O vírus dessa contaminação tem estado bem presente na sociedade política nestes últimos tempos. São sintomas perigosos a informação sectária e maniqueísta da guerra, acompanhada de uma campanha destinada a criar um clima emocional que rejeita de imediato a racionalidade da análise política e considera como alvo a silenciar qualquer voz discordante ou que não percorra sem hesitações toda a pauta política imposta pela propaganda dominante. São ainda sintomas dessa contaminação a denúncia como crime de lesa pátria da simples presença de um repórter de guerra do "outro lado" do conflito, como se o simples facto de alguém buscar informação plural já fosse em si um acto condenável. E são também sintomas perigosos as campanhas movidas contra quem manifestou oposição à presença de Zelensky no Parlamento.
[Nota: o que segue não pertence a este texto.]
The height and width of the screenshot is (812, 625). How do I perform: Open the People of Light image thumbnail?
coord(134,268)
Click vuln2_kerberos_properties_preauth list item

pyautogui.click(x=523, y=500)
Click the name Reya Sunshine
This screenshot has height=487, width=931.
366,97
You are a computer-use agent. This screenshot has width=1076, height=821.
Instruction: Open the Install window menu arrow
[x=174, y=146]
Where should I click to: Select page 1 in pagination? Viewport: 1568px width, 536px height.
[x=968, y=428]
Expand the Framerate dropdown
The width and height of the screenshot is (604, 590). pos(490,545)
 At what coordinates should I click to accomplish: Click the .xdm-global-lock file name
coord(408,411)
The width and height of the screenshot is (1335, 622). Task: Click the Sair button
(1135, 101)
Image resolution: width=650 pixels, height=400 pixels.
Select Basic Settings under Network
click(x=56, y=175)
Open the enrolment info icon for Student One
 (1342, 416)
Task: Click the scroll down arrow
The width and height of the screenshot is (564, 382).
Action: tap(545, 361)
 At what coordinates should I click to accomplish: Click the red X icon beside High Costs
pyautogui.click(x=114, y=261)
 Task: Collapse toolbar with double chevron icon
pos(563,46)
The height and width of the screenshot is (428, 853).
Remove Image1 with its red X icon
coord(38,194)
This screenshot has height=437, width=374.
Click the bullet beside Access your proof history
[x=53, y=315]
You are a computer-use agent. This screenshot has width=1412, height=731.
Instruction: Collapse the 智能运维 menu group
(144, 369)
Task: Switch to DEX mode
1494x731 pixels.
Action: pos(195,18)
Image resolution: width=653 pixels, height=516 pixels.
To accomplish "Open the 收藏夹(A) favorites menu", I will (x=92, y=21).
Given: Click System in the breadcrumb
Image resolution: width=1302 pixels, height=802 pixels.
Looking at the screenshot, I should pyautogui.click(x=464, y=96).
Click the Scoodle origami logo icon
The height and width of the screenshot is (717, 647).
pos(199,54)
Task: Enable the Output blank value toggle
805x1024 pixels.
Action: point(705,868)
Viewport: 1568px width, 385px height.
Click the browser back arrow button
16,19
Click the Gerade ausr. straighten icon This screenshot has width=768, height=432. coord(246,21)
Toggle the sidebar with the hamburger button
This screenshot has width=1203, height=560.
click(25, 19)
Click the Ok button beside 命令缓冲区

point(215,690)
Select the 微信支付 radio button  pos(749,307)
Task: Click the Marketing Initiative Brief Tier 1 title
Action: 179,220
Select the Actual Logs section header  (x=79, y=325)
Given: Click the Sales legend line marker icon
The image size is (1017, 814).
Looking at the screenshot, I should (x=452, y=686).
São, enfim, sintomas muito preocupantes o silêncio dos nossos principais responsáveis políticos a todo este atropelamento dos princípios democráticos bem como a rédea solta que tem sido permitida a apoiantes de Zelensky para usar o nosso país como espaço político privilegiado para intervenções inaceitáveis de descriminação e de ódio étnico.
António Costa, guardado à vista em Kiev por uniformes com caveira, generoso nas dádivas, parco na satisfação das necessitas colectivas internas como a educação e a saúde, para não falar dos salários, não mais poderá pisar solo amigo dos países de língua portuguesa sem remorsos por tantas vezes ter sido regateado a estes o que prodigaliza em Kiev sem qualquer conexão com os genuínos interesses portugueses.